REQUIRED ACTION: For the material below, reproduce exactly each line from the one that has "Về chúng tôi (59, 830)" through the one that has "Cookies Auswahl (36, 2512)", and no others; pictures stay out.

*** Begin section ***

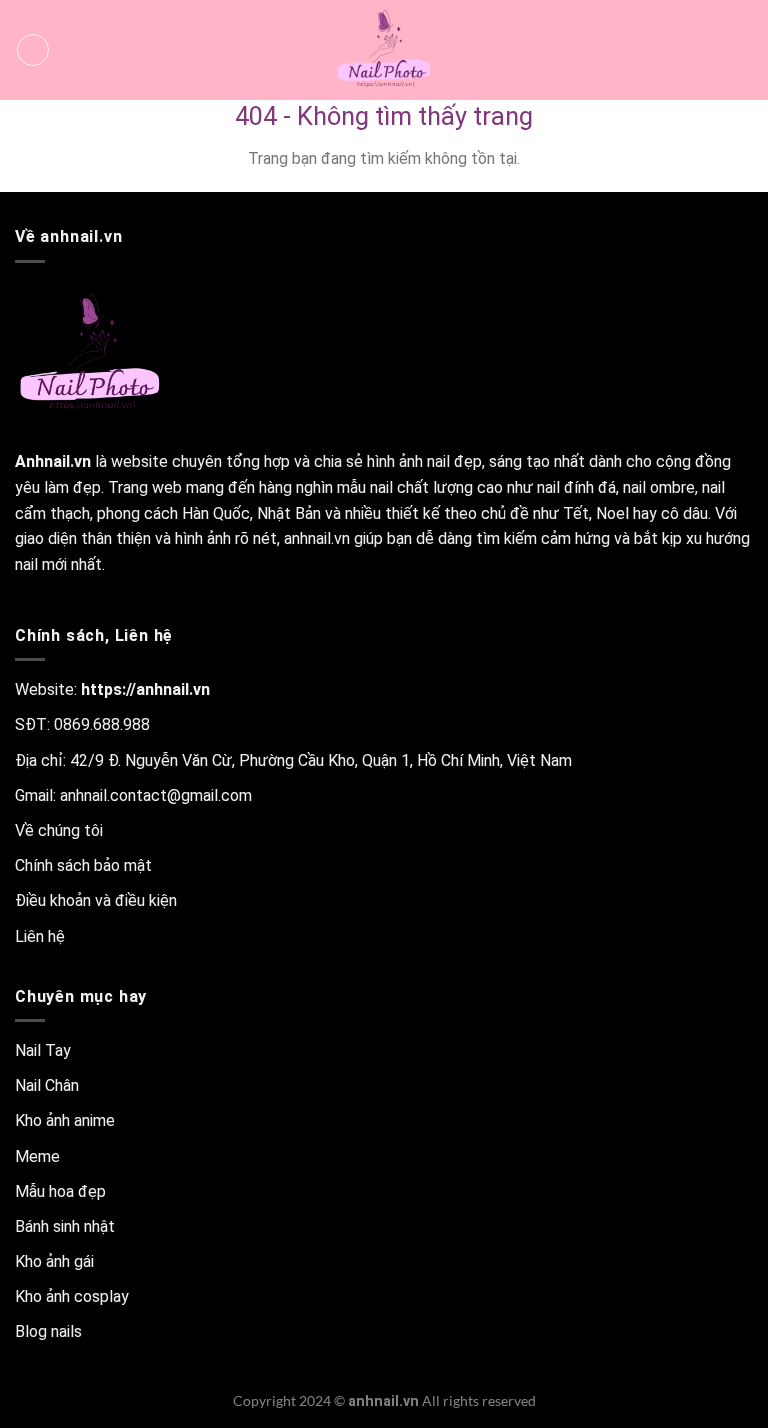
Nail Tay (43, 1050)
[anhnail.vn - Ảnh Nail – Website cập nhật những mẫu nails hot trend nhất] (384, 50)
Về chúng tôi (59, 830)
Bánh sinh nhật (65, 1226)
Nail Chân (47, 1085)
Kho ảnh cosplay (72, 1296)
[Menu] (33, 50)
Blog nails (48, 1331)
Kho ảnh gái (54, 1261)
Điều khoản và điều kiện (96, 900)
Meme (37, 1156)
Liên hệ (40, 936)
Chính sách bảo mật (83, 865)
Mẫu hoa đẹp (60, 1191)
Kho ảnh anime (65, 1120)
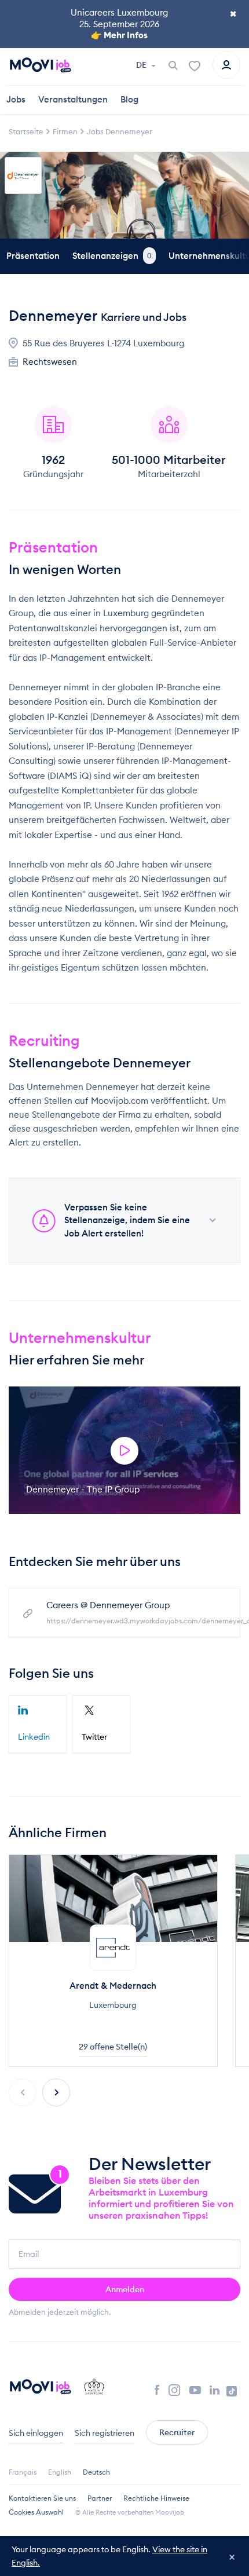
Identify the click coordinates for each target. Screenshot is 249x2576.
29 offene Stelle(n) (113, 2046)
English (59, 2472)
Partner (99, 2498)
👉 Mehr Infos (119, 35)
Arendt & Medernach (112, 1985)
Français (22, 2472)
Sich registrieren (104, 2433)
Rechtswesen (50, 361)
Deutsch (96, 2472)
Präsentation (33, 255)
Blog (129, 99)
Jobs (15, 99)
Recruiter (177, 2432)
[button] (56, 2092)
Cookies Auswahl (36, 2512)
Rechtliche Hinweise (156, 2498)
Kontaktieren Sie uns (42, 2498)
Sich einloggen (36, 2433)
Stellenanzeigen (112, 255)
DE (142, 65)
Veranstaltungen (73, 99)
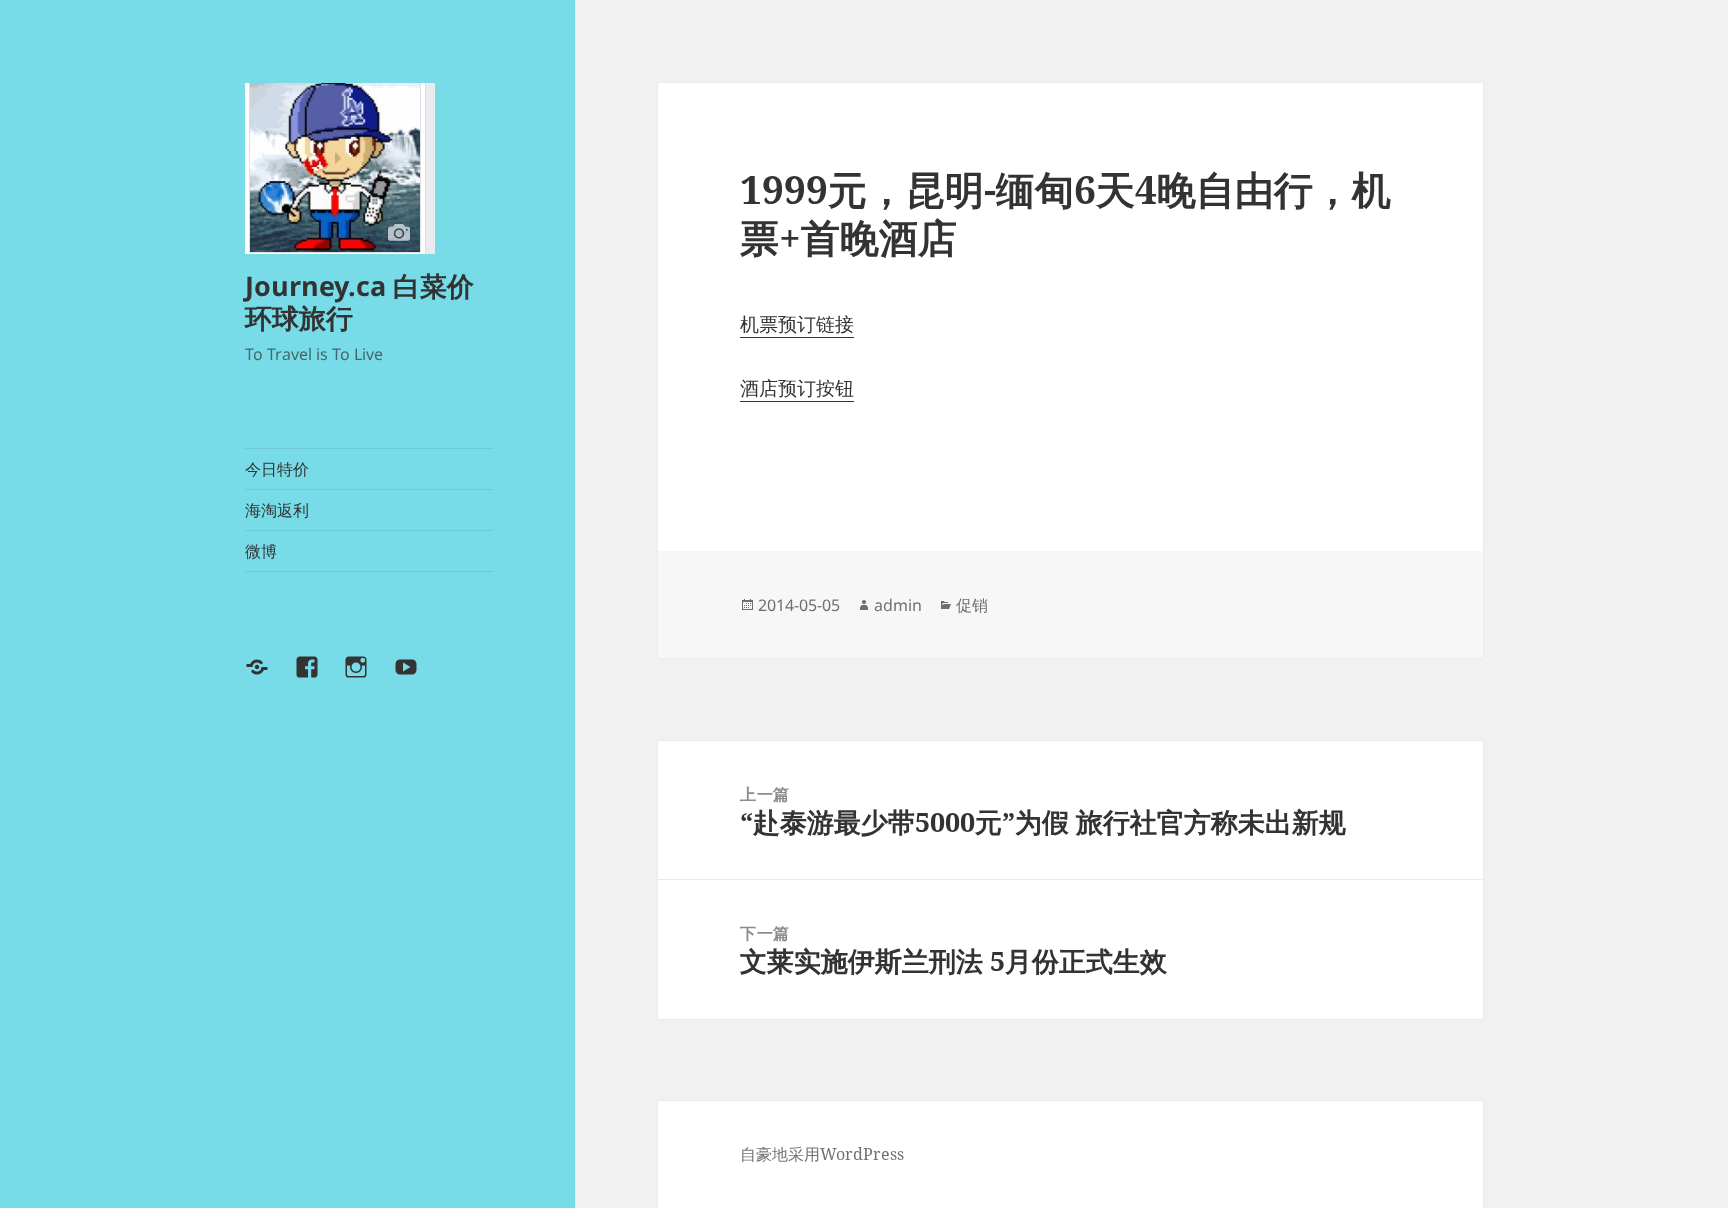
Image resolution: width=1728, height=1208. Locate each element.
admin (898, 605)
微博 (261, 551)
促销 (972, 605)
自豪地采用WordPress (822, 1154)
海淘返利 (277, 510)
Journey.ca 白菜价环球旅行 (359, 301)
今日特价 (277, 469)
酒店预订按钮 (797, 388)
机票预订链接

*** End section ***

OUTPUT OF THE TASK:
Về chúng tôi (59, 830)
Bánh sinh nhật (65, 1226)
Nail Chân (47, 1085)
Kho ảnh cosplay (72, 1296)
[Menu] (33, 50)
Blog nails (48, 1331)
Kho ảnh gái (54, 1261)
Điều khoản và điều kiện (96, 900)
Meme (37, 1156)
Liên hệ (40, 936)
Chính sách bảo mật (83, 865)
Mẫu hoa đẹp (60, 1191)
Kho ảnh anime (65, 1120)
Identify the click coordinates for each target. Screenshot is 249x2576.
29 offene Stelle(n) (113, 2046)
English (59, 2472)
Partner (99, 2498)
👉 Mehr Infos (119, 35)
Arendt & Medernach (112, 1985)
Français (22, 2472)
Sich registrieren (104, 2433)
Rechtswesen (50, 361)
Deutsch (96, 2472)
Präsentation (33, 255)
Blog (129, 99)
Jobs (15, 99)
Recruiter (177, 2432)
[button] (56, 2092)
Cookies Auswahl (36, 2512)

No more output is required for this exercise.